The news report said that in a letter seen by Sky News, health bosses said that the next stage of the rollout could be delayed in April due to a “significant reduction” in supply from the manufacturers.

Health Secretary Matt Hancock has however insisted that the letter in question was “standard” and that the government “regularly sends out technical letters to the NHS to explain the ups and downs of the supply”.

The letter says: “The government’s Vaccines Task Force have now notified us that there will be a significant reduction in weekly supply available from manufacturers beginning in the week commencing 29 March, meaning volumes for first doses will be significantly constrained.

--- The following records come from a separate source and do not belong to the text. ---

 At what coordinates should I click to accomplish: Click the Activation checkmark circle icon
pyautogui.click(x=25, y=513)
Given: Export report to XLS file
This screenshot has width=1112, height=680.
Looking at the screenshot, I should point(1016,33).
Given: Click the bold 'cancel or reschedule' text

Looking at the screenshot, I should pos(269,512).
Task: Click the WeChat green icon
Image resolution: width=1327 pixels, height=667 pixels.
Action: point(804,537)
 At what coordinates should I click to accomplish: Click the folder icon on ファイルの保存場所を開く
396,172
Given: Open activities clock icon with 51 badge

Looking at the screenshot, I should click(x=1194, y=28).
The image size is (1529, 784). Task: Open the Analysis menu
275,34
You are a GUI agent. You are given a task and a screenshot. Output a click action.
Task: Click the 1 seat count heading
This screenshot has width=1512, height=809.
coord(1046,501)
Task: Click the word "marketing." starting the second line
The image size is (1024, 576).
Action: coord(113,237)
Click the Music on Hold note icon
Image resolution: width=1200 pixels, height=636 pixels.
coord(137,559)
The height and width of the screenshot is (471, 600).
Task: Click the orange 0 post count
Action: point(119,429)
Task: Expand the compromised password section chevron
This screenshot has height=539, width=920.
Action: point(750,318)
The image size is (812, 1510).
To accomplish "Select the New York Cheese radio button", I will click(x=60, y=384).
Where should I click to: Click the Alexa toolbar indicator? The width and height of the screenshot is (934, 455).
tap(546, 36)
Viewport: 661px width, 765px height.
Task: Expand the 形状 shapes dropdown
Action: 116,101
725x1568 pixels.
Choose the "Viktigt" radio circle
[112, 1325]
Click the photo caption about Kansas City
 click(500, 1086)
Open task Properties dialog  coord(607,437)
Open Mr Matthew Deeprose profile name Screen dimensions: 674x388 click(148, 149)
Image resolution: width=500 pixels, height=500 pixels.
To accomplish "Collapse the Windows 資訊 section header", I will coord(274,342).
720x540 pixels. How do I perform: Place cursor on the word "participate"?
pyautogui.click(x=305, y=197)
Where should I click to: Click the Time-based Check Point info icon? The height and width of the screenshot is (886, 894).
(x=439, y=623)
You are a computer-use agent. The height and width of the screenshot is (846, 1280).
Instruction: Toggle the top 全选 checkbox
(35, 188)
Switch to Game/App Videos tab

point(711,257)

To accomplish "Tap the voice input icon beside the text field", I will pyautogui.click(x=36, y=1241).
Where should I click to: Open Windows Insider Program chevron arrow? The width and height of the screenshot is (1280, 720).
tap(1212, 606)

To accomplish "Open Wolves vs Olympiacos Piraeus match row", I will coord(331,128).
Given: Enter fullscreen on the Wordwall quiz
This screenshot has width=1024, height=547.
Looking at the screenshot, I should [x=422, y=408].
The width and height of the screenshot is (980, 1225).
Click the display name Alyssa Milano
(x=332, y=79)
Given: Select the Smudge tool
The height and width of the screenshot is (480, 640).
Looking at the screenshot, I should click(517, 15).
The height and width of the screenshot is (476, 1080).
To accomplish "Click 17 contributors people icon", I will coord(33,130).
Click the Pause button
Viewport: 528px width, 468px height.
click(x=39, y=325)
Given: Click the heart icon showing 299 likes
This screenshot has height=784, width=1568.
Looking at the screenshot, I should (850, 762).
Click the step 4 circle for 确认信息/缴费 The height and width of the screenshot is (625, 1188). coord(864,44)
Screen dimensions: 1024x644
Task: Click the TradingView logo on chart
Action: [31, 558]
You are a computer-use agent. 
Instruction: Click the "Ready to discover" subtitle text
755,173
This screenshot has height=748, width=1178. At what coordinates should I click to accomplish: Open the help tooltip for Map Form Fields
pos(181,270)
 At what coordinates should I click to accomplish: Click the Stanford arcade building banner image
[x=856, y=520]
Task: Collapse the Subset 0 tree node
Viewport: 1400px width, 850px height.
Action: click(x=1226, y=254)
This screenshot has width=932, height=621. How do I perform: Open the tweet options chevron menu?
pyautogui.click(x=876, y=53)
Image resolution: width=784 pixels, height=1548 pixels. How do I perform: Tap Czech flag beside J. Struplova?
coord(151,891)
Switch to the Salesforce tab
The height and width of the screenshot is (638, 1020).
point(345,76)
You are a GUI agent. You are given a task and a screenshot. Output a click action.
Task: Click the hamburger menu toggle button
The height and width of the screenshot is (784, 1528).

“They now currently predict this will continue for a four-week period, as a result of reductions in national inbound vaccines supply.”


UPDATE: This morning, AstraZeneca and Pfizer have both denied such shortages and delays, according to news reports.

Sources have told Sky News that “the number of doses delivered varying over time is batches requiring further testing to ensure the highest safety standards are met in every case.”

The Sky News report also said that jab sites in England have now been ordered to stop vaccinating people under 50 during April, a move that has prompted Tory MPs to fear it could cause a delay in easing lockdown measures.

EU threatens to block vaccine exports

The news of expected vaccine shortages comes at a time when the EU is threatening to block exports of vaccines to countries including the UK saying Europe must “get its fair share”.

Commission president Ursula von der Leyen accused manufacturer AstraZeneca of “underproducing and underdelivering”, despite the fact many countries have currently suspended using that version of the jab.

She warned “we are ready to use whatever tool we need” to ensure member states get a reliable supply of doses as many of them are suffering through a new wave of coronavirus infections.